The company is using a “teacher-student” AI training model and verticalizing its systems to constrain them within narrowly defined supply chain use cases. “You end up constraining the actual large argument models into that verticalization,” Dahod said.
Use cases already in motion
While most deployments are still exploratory, the use cases are quickly coming into focus. For example, a supply manager might come in each day to find a curated summary of flagged issues, upcoming delays, or demand shifts.
“All those capabilities, which are basically in work instructions, are what the agent will do for you,” Dahod said. “Sometimes what may occur is that maybe you have a quality issue. That quality issue is then raised, and it can automatically notify you, put the product on quarantine, and then notify others that may be dependent on that supply for a production run.”
Similarly, in the event of a pharmacy recall, the AI can generate inventory reports and distribution lists for affected products—automating tasks that would otherwise require manual work.
But, Dahod cautions, all of this depends on one thing: full digitalization.
“It is shocking how much is still done in PDFs and email messages and WhatsApp notifications,” he said. “AI is only as effective as the extent to which you are digitalized in your end-to-end supply chain.”
Smarter compliance, faster insights
AI also has the potential to make regulatory compliance more efficient—a key advantage in a sector where good manufacturing and distribution practices (GxP) require extensive documentation.
“There are estimates out there that 40% of the cost of distributing a pharmaceutical product is all these [compliance] processes,” he said. “That’s the 40%... that can be digitalized and made more agentic, and at the same time actually be more effective, because humans make more errors.”

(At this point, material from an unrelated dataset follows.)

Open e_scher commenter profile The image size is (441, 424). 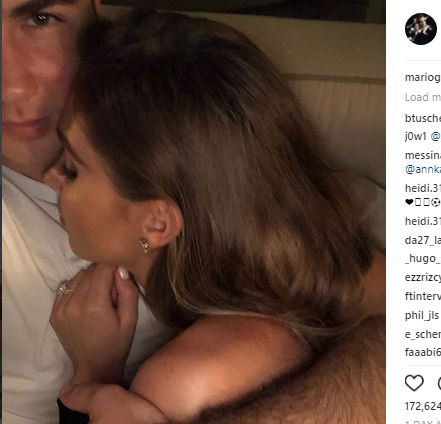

Through automation and consistent workflows, organizations can improve both compliance and speed—while freeing up human workers for more strategic, creative tasks.
The road ahead
Asked to forecast where AI in supply chain is headed next, Dahod didn’t hesitate.
“I view this wave as fundamental as the introduction of the microprocessor,” he said. “You can imagine that there will be intelligence that scales up and down—from the massive to the micro—that will be available in everything we do.”
As that intelligence matures, he expects user interfaces themselves to change radically.
“How you interact with your computer is going to completely change,” he said. “It’s going to become much more verbally driven. Your whole interaction model with computing is going to completely change.”
And for an industry that has long lagged in digital maturity, that shift can’t come soon enough.